Problem to work on |
In the data that follows, every line containing the word "computer" should be returned.

*** Begin section ***

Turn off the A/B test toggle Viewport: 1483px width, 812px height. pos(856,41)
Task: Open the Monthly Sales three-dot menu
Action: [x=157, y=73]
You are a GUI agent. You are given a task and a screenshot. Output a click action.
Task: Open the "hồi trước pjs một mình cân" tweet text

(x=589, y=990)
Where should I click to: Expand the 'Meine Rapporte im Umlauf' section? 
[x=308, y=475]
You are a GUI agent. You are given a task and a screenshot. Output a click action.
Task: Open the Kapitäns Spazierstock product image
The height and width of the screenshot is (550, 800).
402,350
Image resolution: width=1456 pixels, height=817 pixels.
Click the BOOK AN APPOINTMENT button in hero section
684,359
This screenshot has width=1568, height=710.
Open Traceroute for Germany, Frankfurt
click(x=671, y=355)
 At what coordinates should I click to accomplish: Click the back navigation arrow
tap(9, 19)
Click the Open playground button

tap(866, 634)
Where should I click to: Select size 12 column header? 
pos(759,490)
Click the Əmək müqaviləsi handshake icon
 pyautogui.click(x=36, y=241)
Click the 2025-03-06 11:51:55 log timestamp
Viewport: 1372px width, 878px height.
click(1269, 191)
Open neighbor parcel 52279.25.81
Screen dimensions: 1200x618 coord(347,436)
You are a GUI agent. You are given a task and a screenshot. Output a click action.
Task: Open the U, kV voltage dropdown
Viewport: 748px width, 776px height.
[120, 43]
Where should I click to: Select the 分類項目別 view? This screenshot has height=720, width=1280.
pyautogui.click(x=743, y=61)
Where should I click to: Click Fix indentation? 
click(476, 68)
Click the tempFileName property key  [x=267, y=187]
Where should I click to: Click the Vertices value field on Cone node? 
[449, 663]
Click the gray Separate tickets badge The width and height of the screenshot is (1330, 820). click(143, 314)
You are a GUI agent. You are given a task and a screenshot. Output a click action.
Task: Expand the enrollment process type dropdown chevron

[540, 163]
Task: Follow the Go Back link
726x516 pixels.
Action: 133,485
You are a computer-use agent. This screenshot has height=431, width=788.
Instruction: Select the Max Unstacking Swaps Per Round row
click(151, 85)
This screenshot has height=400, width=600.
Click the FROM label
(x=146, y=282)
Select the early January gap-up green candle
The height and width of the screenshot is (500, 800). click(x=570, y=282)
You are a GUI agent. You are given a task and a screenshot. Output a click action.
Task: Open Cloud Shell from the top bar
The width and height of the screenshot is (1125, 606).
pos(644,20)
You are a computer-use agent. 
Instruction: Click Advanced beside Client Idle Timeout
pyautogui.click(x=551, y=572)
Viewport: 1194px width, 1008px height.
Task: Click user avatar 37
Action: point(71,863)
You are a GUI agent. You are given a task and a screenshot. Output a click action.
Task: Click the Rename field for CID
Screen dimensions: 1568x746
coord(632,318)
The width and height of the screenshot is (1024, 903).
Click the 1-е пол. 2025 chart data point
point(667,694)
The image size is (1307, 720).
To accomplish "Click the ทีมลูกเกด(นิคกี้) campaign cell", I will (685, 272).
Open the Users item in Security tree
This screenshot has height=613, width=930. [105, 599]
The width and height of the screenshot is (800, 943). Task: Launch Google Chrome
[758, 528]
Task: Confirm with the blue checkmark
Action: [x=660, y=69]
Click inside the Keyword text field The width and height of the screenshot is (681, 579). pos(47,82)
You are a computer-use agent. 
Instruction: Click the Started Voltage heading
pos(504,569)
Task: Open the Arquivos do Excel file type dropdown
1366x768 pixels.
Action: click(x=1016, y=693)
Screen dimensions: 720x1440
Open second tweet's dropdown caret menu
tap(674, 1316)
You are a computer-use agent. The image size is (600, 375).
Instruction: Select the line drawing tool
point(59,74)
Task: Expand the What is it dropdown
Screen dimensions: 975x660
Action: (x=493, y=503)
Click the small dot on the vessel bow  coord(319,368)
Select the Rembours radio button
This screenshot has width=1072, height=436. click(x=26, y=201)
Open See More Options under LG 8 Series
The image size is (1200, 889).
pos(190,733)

*** End section ***

Result of this exercise |
You are a computer-use agent. This screenshot has height=431, width=788.
You are a computer-use agent. 
You are a computer-use agent. 
You are a computer-use agent. The image size is (600, 375).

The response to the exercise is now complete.